▸ **What this task involves**:
Write the listing out once more, with every line exactly as it stands.

▸ **Working data**:

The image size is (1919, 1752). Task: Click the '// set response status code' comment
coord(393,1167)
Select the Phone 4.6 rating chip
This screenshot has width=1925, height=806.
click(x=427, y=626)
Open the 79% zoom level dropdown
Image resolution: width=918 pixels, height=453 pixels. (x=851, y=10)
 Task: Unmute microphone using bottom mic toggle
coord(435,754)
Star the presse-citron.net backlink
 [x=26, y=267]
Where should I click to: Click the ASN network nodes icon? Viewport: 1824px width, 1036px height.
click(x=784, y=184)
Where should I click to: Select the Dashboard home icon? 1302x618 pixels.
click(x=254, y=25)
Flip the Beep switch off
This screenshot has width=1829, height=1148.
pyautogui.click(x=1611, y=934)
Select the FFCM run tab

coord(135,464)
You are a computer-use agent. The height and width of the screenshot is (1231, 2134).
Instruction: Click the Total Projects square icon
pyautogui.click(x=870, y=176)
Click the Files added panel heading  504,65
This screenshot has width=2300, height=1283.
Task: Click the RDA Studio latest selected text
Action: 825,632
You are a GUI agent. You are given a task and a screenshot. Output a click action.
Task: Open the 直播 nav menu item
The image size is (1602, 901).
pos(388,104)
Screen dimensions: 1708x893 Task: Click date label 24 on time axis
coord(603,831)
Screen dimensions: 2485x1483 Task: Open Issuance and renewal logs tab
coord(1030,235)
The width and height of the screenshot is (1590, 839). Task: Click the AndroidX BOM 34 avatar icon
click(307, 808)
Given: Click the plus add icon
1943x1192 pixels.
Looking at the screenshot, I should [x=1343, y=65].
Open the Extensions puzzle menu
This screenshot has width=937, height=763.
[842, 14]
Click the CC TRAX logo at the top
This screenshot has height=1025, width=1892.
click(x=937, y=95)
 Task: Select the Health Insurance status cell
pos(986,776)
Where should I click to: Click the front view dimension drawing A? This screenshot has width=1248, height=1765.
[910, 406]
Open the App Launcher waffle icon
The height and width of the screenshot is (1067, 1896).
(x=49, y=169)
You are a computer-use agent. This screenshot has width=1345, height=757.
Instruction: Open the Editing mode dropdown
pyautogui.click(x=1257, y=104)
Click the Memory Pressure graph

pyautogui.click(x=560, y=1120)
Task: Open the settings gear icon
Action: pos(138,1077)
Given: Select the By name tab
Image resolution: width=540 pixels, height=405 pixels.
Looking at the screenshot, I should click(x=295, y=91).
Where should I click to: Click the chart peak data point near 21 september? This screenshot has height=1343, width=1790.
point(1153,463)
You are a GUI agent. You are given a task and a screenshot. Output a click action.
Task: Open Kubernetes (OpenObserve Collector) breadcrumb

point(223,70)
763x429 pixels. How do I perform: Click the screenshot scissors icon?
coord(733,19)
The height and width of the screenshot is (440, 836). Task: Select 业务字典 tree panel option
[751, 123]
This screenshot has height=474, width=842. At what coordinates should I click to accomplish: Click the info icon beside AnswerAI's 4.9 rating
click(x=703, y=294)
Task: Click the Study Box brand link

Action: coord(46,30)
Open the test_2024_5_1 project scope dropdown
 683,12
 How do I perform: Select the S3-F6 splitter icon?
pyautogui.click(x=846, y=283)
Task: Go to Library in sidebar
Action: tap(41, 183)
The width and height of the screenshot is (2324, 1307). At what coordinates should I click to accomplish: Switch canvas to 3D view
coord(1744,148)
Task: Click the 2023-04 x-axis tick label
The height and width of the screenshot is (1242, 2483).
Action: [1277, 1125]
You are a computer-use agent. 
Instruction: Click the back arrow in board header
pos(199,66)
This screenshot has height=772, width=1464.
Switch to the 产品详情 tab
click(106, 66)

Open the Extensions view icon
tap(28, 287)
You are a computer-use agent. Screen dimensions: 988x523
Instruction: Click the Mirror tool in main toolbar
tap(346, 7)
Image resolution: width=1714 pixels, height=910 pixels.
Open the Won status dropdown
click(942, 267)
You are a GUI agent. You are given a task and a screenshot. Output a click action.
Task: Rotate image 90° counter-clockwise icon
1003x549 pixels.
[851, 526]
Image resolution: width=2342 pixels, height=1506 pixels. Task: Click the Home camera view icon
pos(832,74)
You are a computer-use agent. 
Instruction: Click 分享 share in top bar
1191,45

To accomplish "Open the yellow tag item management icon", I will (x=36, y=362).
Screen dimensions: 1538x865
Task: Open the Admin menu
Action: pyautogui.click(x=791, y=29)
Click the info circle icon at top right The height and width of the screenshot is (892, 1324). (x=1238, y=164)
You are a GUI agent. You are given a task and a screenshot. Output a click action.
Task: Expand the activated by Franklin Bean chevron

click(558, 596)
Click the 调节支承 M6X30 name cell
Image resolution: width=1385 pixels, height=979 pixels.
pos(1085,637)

▸ **Written solution**:
The image size is (1919, 1752). Task: Click the '// set response status code' comment
coord(393,1167)
Select the Phone 4.6 rating chip
This screenshot has width=1925, height=806.
click(x=427, y=626)
Open the 79% zoom level dropdown
Image resolution: width=918 pixels, height=453 pixels. (x=851, y=10)
 Task: Unmute microphone using bottom mic toggle
coord(435,754)
Star the presse-citron.net backlink
 [x=26, y=267]
Where should I click to: Click the ASN network nodes icon? Viewport: 1824px width, 1036px height.
click(x=784, y=184)
Where should I click to: Select the Dashboard home icon? 1302x618 pixels.
click(x=254, y=25)
Flip the Beep switch off
This screenshot has width=1829, height=1148.
pyautogui.click(x=1611, y=934)
Select the FFCM run tab

coord(135,464)
You are a computer-use agent. The height and width of the screenshot is (1231, 2134).
Instruction: Click the Total Projects square icon
pyautogui.click(x=870, y=176)
Click the Files added panel heading  504,65
This screenshot has width=2300, height=1283.
Task: Click the RDA Studio latest selected text
Action: 825,632
You are a GUI agent. You are given a task and a screenshot. Output a click action.
Task: Open the 直播 nav menu item
The image size is (1602, 901).
pos(388,104)
Screen dimensions: 1708x893 Task: Click date label 24 on time axis
coord(603,831)
Screen dimensions: 2485x1483 Task: Open Issuance and renewal logs tab
coord(1030,235)
The width and height of the screenshot is (1590, 839). Task: Click the AndroidX BOM 34 avatar icon
click(307, 808)
Given: Click the plus add icon
1943x1192 pixels.
Looking at the screenshot, I should [x=1343, y=65].
Open the Extensions puzzle menu
This screenshot has width=937, height=763.
[842, 14]
Click the CC TRAX logo at the top
This screenshot has height=1025, width=1892.
click(x=937, y=95)
 Task: Select the Health Insurance status cell
pos(986,776)
Where should I click to: Click the front view dimension drawing A? This screenshot has width=1248, height=1765.
[910, 406]
Open the App Launcher waffle icon
The height and width of the screenshot is (1067, 1896).
(x=49, y=169)
You are a computer-use agent. This screenshot has width=1345, height=757.
Instruction: Open the Editing mode dropdown
pyautogui.click(x=1257, y=104)
Click the Memory Pressure graph

pyautogui.click(x=560, y=1120)
Task: Open the settings gear icon
Action: pos(138,1077)
Given: Select the By name tab
Image resolution: width=540 pixels, height=405 pixels.
Looking at the screenshot, I should click(x=295, y=91).
Where should I click to: Click the chart peak data point near 21 september? This screenshot has height=1343, width=1790.
point(1153,463)
You are a GUI agent. You are given a task and a screenshot. Output a click action.
Task: Open Kubernetes (OpenObserve Collector) breadcrumb

point(223,70)
763x429 pixels. How do I perform: Click the screenshot scissors icon?
coord(733,19)
The height and width of the screenshot is (440, 836). Task: Select 业务字典 tree panel option
[751, 123]
This screenshot has height=474, width=842. At what coordinates should I click to accomplish: Click the info icon beside AnswerAI's 4.9 rating
click(x=703, y=294)
Task: Click the Study Box brand link

Action: coord(46,30)
Open the test_2024_5_1 project scope dropdown
 683,12
 How do I perform: Select the S3-F6 splitter icon?
pyautogui.click(x=846, y=283)
Task: Go to Library in sidebar
Action: tap(41, 183)
The width and height of the screenshot is (2324, 1307). At what coordinates should I click to accomplish: Switch canvas to 3D view
coord(1744,148)
Task: Click the 2023-04 x-axis tick label
The height and width of the screenshot is (1242, 2483).
Action: [1277, 1125]
You are a computer-use agent. 
Instruction: Click the back arrow in board header
pos(199,66)
This screenshot has height=772, width=1464.
Switch to the 产品详情 tab
click(106, 66)

Open the Extensions view icon
tap(28, 287)
You are a computer-use agent. Screen dimensions: 988x523
Instruction: Click the Mirror tool in main toolbar
tap(346, 7)
Image resolution: width=1714 pixels, height=910 pixels.
Open the Won status dropdown
click(942, 267)
You are a GUI agent. You are given a task and a screenshot. Output a click action.
Task: Rotate image 90° counter-clockwise icon
1003x549 pixels.
[851, 526]
Image resolution: width=2342 pixels, height=1506 pixels. Task: Click the Home camera view icon
pos(832,74)
You are a computer-use agent. 
Instruction: Click 分享 share in top bar
1191,45

To accomplish "Open the yellow tag item management icon", I will (x=36, y=362).
Screen dimensions: 1538x865
Task: Open the Admin menu
Action: pyautogui.click(x=791, y=29)
Click the info circle icon at top right The height and width of the screenshot is (892, 1324). (x=1238, y=164)
You are a GUI agent. You are given a task and a screenshot. Output a click action.
Task: Expand the activated by Franklin Bean chevron

click(558, 596)
Click the 调节支承 M6X30 name cell
Image resolution: width=1385 pixels, height=979 pixels.
pos(1085,637)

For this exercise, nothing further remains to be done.